Jamie seemed to be having a similar inner war if his expression was anything to go by.

“Is everybody gonna turn into one?” he asked, licking blood off his upper lip. “Is this like the plague or something? Shit – is this I Am Legend? Fuck, I knew it.”

“No, it isn’t a plague,” Nikita said sternly. He stood on the opposite side of the island, hands braced on the counter, looking like the world’s grumpiest guidance counselor. “This is all because of one vampire.” He looked grim. “We’ve got to put a stop to it. I do. It’s my fault.”

“Pretty sure you weren’t there when he was making out with people’s necks,” Lanny said.

“No, but I had the chance to kill him, and didn’t take it.”

Jamie choked on his next sip.   

Lanny said, “Damn. You’re gonna kill him?”

“Do you want him out there loose turning other people?”

“No, but, I mean…didn’t you used to be the president of his dad’s fan club or something?”

Nikita snorted. “Or something.”

 

~*~

 

Sasha kept up a steady, rolling growl, words full of gravel. “Lock your door. Stay in the car.” He popped his own door and slid out of the cruiser with the graceful, threatening movements of a predator. She’d seen it last night and marveled at it still: the way he went from looking like a slender nineteen-year-old to something poised and dangerous. Even without shifting, Sasha turned into the sort of thing you didn’t want to run into in an alley.

He approached Alexei with his head down – shielding his throat – lips skinned back off his teeth, snarling now. The sound sent a shiver down Trina’s spine.

Alexei held up both hands, palms out; his expression remained mild. “I didn’t come to fight, Sasha. I wanted to check on Lanny.”

Sasha’s head dropped even lower, shoulders bunching up. He looked ready to spring. “How do you think he is after you turned him? Why would you do that? You know better!”

In her mirror, Trina spotted a handful of customers that had come to a standstill in the parking lot, watching what looked like a major beatdown about to unfold. And Sasha was growling. Shit.

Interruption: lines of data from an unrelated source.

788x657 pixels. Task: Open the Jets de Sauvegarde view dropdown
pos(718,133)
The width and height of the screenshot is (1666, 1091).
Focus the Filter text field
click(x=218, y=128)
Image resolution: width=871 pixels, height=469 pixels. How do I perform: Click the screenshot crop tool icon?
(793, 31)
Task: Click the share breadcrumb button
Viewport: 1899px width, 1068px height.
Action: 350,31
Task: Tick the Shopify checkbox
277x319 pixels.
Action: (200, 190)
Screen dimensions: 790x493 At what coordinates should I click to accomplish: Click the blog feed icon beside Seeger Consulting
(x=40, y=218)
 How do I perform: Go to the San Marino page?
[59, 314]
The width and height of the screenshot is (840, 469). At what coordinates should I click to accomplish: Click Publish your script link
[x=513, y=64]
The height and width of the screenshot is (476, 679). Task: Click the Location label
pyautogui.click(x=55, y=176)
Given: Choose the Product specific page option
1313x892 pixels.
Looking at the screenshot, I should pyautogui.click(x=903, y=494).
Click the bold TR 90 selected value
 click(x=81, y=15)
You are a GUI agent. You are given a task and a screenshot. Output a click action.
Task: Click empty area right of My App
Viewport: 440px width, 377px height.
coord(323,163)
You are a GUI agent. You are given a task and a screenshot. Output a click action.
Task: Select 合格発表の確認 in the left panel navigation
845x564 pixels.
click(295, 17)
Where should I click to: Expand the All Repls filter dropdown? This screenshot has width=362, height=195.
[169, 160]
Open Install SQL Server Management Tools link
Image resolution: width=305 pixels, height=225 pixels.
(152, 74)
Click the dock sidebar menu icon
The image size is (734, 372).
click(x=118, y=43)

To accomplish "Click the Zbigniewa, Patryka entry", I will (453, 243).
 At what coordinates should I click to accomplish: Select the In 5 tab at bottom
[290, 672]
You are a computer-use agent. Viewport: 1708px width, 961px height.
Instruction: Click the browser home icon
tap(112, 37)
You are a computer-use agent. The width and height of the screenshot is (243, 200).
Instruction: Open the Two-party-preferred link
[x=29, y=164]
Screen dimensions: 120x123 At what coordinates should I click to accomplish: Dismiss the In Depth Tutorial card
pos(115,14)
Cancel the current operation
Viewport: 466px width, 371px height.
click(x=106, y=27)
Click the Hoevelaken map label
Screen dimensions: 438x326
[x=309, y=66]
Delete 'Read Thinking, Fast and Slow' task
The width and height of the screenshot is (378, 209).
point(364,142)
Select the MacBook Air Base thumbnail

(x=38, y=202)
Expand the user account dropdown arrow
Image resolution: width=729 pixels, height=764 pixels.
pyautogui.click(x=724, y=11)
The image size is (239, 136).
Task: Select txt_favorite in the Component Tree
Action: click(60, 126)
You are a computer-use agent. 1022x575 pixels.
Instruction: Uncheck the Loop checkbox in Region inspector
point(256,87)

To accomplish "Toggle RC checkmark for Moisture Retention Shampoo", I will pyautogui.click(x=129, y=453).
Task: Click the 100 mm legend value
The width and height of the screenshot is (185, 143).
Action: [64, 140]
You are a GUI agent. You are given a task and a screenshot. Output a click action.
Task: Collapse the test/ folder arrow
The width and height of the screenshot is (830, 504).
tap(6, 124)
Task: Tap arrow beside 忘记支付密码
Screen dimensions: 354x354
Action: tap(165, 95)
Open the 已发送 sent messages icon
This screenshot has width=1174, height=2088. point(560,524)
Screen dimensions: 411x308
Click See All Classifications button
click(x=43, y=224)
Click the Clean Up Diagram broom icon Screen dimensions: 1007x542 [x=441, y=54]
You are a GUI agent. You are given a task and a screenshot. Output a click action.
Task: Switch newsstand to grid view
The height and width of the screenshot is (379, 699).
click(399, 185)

She opened her door, climbed out, and said, “Boys, let’s not make a big scene in broad daylight, okay?”

They both turned to her.

Sasha’s growl cut off and he looked dismayed. “You got out of the car.”

“And both of you should get in it, right now, before this ends up on YouTube.” When they stared at her, she clapped her hands together once, sharply. “Right now.”

Which was how she ended up with Russian royalty in the backseat of her unmarked cruiser.